> **Collected data entries**
***
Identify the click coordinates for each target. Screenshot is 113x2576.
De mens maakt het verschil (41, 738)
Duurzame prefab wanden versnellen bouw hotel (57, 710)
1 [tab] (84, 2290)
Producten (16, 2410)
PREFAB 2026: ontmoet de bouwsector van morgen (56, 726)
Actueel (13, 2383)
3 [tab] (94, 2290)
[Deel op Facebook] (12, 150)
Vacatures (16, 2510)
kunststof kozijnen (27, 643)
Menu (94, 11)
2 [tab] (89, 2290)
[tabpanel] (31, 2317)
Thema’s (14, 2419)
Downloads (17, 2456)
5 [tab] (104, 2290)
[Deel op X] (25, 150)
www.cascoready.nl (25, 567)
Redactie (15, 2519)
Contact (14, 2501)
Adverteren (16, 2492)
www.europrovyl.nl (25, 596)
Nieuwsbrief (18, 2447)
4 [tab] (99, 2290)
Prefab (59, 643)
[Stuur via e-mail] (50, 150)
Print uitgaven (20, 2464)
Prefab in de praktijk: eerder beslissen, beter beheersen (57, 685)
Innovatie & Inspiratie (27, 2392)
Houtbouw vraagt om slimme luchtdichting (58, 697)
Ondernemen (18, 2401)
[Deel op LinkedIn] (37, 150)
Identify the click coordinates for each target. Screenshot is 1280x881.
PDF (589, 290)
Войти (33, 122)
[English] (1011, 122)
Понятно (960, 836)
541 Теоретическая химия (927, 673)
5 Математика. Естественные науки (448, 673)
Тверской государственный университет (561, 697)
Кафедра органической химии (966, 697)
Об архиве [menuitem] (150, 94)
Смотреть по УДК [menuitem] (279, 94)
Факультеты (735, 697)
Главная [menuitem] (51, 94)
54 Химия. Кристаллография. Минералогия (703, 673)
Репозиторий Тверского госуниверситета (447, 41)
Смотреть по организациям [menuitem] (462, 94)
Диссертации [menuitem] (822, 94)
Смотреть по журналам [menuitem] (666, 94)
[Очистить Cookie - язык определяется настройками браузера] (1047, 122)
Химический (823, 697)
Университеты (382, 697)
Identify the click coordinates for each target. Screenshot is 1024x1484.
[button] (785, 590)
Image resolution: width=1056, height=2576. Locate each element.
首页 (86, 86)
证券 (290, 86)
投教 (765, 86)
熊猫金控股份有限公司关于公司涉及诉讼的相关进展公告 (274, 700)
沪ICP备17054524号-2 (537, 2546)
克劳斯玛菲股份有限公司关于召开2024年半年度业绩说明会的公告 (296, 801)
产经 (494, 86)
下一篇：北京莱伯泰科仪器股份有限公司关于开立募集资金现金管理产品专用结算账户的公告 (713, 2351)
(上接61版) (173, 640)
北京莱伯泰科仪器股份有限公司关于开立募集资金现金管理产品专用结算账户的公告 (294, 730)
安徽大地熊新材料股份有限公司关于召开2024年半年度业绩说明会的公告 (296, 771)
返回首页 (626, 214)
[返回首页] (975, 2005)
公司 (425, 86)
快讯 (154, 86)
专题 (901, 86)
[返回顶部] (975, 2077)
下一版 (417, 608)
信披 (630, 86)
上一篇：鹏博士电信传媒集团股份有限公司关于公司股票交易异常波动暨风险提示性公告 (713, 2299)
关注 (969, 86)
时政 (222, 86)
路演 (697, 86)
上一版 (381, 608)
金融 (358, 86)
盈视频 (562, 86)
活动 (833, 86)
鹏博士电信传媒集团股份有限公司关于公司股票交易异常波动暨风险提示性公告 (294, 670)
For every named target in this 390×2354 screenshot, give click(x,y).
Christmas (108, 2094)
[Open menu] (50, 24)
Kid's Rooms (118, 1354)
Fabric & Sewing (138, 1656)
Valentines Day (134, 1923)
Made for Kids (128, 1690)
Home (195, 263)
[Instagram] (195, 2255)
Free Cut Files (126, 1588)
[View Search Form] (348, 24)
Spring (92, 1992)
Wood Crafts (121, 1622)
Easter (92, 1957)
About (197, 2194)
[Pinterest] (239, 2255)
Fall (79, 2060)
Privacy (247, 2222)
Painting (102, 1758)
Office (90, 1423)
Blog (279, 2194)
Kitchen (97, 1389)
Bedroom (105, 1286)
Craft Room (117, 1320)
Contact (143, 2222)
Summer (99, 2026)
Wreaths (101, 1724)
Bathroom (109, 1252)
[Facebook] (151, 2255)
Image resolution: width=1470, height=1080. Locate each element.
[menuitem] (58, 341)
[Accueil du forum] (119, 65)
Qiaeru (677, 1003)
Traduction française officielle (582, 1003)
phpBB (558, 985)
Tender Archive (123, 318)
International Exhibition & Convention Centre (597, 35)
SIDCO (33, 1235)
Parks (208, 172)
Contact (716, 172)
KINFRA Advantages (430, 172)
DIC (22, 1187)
***
> **Task to carry out**
The lines to copy run from the one containing "Blog (279, 2194)" through the last line above. Copy them exactly and include nothing else.

> **Exercise response**
Blog (279, 2194)
Kitchen (97, 1389)
Bedroom (105, 1286)
Craft Room (117, 1320)
Contact (143, 2222)
Summer (99, 2026)
Wreaths (101, 1724)
Bathroom (109, 1252)
[Facebook] (151, 2255)
Image resolution: width=1470, height=1080. Locate each element.
[menuitem] (58, 341)
[Accueil du forum] (119, 65)
Qiaeru (677, 1003)
Traduction française officielle (582, 1003)
phpBB (558, 985)
Tender Archive (123, 318)
International Exhibition & Convention Centre (597, 35)
SIDCO (33, 1235)
Parks (208, 172)
Contact (716, 172)
KINFRA Advantages (430, 172)
DIC (22, 1187)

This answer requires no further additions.